A cena despojada sugere querer ser a casa da música.  Portanto, um abrigo poético para as almas necessitadas de arte. É tudo muito simples, direto. Paredes de tijolinho, de ar inglês, insinuação de janelas, instrumentos musicais, modestas cadeiras. 

Esta primeira impressão, quando se entra no teatro, foi construída deliberadamente, a partir da escolha de uma ambientação cênica inspirada no Preservation Hall Jazz Band, discreta casa de jazz em Nova Orleans. Logo a sugestão se confirma, mas sob uma tonalidade teatral inusitada.

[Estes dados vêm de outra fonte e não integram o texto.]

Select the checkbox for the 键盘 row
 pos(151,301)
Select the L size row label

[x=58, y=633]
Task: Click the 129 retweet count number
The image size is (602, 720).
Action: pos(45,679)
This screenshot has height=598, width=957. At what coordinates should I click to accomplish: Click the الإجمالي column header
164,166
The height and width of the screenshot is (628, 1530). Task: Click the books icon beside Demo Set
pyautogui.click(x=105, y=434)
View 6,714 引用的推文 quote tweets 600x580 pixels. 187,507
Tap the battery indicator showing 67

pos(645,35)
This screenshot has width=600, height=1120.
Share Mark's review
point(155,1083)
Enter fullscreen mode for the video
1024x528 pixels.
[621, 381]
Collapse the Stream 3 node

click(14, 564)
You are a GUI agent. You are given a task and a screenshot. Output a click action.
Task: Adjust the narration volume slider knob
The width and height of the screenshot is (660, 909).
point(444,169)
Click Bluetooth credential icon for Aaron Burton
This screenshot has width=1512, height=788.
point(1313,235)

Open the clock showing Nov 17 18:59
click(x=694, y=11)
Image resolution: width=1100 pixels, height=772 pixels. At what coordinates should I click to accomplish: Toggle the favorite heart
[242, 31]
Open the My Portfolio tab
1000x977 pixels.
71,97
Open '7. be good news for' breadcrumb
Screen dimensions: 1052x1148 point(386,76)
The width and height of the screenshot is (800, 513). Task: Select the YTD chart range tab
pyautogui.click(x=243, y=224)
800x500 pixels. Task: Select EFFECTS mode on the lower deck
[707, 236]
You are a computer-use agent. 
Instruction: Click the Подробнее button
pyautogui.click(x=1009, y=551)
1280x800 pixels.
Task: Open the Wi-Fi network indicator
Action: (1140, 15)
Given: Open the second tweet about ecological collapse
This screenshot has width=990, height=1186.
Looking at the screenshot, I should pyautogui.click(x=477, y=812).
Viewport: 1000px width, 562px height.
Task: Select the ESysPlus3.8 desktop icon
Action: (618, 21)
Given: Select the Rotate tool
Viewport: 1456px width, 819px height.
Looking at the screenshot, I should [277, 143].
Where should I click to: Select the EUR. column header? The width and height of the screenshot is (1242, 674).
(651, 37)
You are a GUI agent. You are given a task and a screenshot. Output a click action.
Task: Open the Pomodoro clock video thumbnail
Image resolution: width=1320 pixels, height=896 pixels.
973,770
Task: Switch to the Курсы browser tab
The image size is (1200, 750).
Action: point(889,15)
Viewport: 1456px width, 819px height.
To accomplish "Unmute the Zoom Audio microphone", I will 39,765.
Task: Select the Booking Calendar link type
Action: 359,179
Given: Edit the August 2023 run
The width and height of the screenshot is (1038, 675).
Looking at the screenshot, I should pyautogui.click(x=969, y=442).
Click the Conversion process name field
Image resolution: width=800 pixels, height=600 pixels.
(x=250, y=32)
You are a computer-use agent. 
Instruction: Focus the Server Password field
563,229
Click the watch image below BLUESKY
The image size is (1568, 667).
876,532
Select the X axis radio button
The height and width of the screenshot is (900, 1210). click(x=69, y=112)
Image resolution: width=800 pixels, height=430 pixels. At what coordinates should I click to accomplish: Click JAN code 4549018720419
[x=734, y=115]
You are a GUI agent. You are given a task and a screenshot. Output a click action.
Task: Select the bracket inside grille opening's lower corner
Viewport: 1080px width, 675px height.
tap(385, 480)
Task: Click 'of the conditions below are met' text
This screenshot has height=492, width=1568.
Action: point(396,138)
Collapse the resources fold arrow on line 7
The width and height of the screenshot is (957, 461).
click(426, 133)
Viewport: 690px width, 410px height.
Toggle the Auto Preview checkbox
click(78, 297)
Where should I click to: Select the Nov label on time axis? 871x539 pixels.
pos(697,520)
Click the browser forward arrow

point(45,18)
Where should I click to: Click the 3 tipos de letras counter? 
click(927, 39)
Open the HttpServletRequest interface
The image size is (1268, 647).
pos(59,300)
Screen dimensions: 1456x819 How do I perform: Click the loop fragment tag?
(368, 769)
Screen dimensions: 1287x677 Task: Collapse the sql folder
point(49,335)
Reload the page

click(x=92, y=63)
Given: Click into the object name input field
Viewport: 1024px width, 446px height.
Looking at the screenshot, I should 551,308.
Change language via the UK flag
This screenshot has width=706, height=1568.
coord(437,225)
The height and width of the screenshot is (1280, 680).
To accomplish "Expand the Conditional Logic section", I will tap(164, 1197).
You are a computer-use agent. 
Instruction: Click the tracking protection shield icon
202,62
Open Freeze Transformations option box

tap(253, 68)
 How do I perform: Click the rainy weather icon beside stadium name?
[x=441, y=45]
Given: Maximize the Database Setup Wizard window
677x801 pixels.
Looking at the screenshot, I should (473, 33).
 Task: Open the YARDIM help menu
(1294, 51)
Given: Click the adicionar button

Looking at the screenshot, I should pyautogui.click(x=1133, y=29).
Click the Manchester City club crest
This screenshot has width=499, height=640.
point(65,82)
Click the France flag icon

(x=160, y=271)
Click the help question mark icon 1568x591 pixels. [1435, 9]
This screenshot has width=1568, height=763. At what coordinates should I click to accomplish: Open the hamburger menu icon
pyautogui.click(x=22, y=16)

Após a entrada dos músicos Rudá Brauns e Anderson Ribeiro, capazes de contemplar a plateia com um refinado fluxo musical, a voz potente, rascante e irresistível de Taty Aleixo estrutura a composição de um cenário-paisagem musical surpreendente. Reside neste ponto a originalidade maior do espetáculo: a construção de uma cena-música para oferecer um dos mais belos – se não for o mais belo – drama musical do teatro brasileiro.

Foto de cena, da divulgação.

A trilha respira o jazz, pura música negra americana, sob coloridos brasileiros discretos, porém bem oportunos – o suficiente para advertir a todos que muito da opressão americana vista no centro da ação também acontece aqui. Logo surge no palco a mais perfeita imagem da solidão humana e da dor intensa gerada por ferozes preconceitos racistas: a senhora  Joséphine Linc Steelson, “uma velha negra de quase cem anos”.

O papel, defendido por Sirlea Aleixo, é quase um ícone, uma materialização densa das lutas da população preta norte-americana contra o racismo e todas as suas sequelas bárbaras, de horrenda desumanidade.  A trama tem aparência simples: foi criada por Ana Teixeira e Stephane Brodt a partir do texto homônimo do escritor francês Laurent Gaudé. 

Ela focaliza o profundo abandono sofrido pela comunidade negra de Nova Orleans diante da furiosa devastação provocada pela passagem do furacão Katrina em 2005. Naquele momento, como sempre se fez ao longo da história recente, os pretos foram abandonados à própria sorte, solitários e sem recursos diante da fúria da natureza.

A senhora presente no centro da cena se impõe como uma força telúrica absoluta; ela encanta, comove, desconcerta, diverte, abraça, emociona… Oferece, digamos, um banho de emoção límpida, como se regesse as forças ancestrais básicas do universo, como se ela própria fosse uma força da natureza.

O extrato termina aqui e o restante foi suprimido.